**PROMPT:** Please copy out every line of the entries below word for word, omitting the pictures.

--- START OF EXCERPTED DATA ---

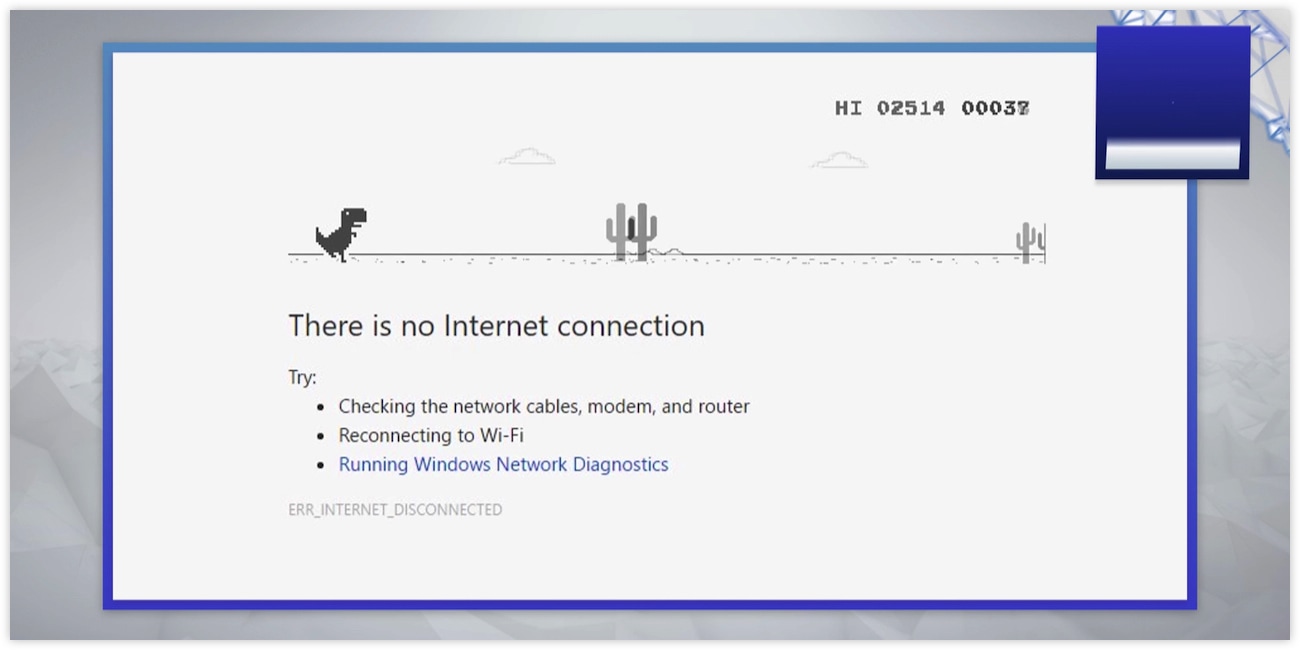Click the ground bump beside large cactus
Screen dimensions: 1300x650
coord(670,252)
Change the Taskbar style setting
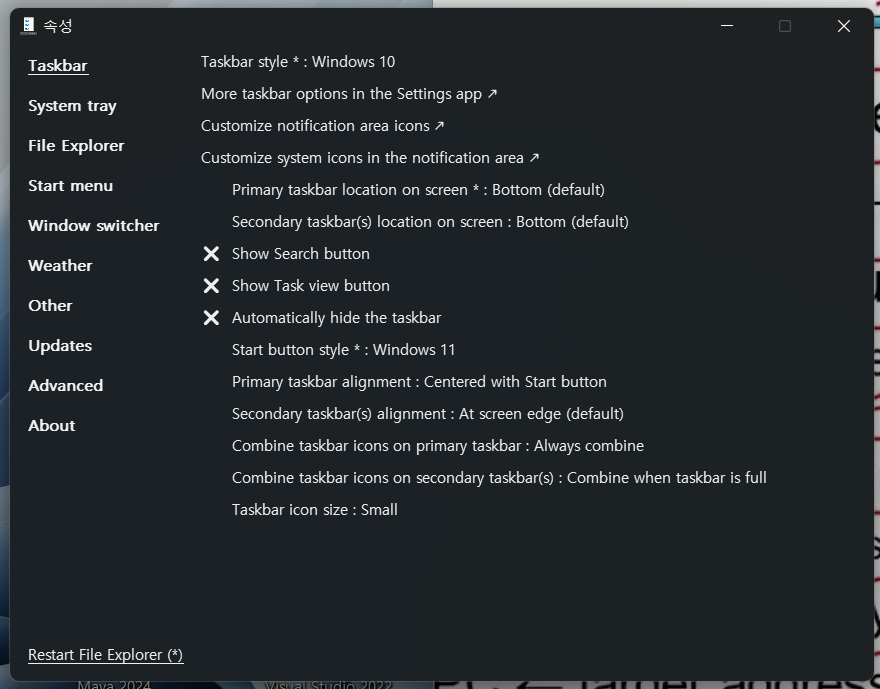This screenshot has width=880, height=689. click(297, 62)
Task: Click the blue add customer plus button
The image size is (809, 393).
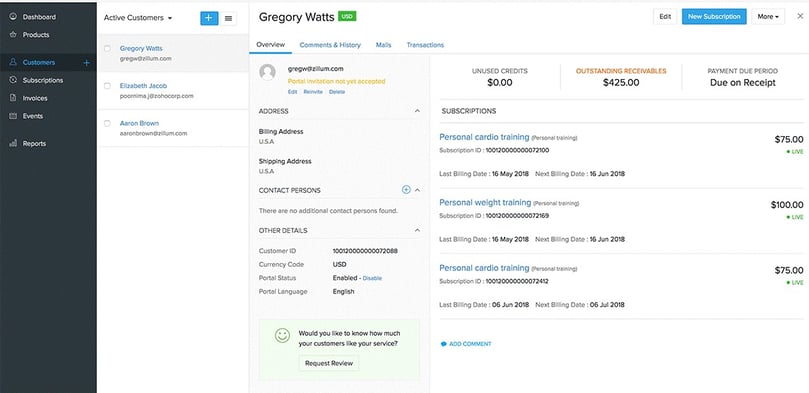Action: [x=209, y=18]
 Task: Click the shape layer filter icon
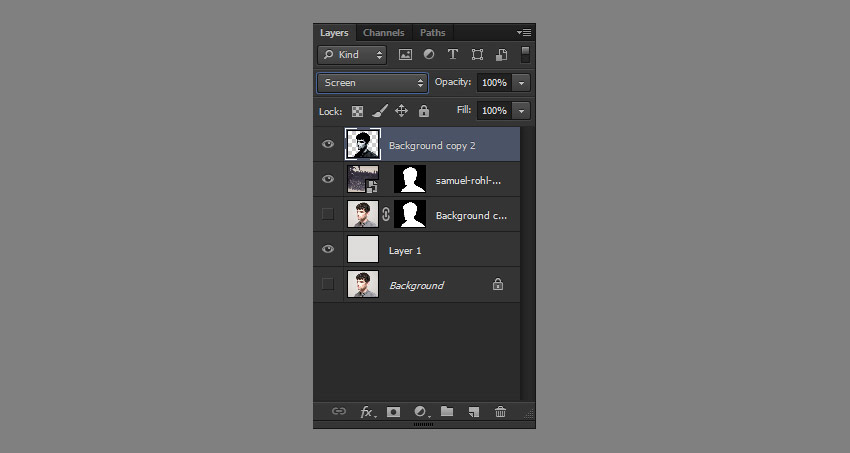pyautogui.click(x=477, y=55)
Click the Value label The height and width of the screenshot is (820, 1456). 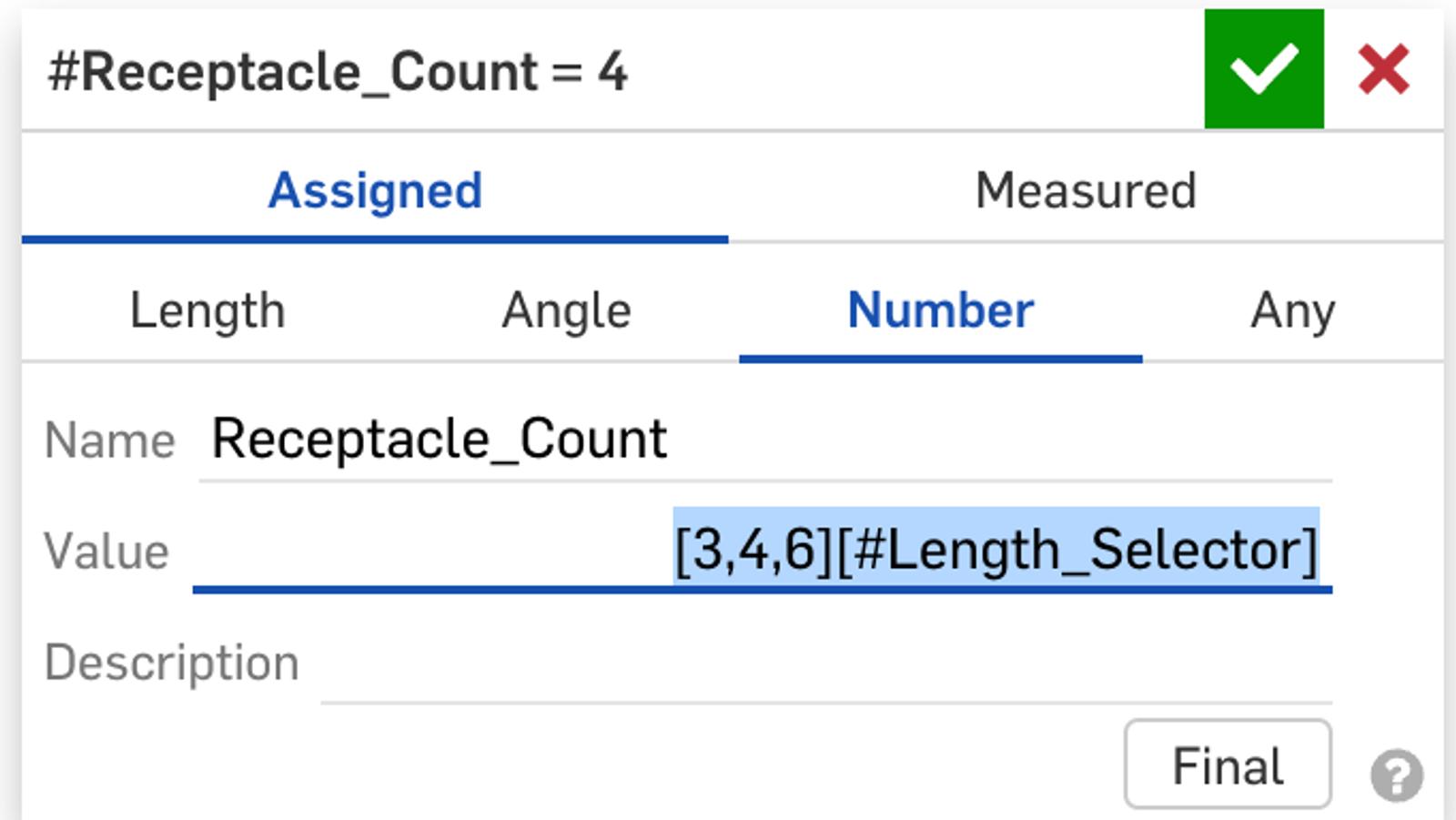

--- END OF EXCERPTED DATA ---

**EXERCISE SOLUTION:**
Click the ground bump beside large cactus
Screen dimensions: 1300x650
coord(670,252)
Change the Taskbar style setting
This screenshot has width=880, height=689. click(297, 62)
Task: Click the blue add customer plus button
The image size is (809, 393).
Action: [x=209, y=18]
 Task: Click the shape layer filter icon
pyautogui.click(x=477, y=55)
Click the Value label The height and width of the screenshot is (820, 1456). 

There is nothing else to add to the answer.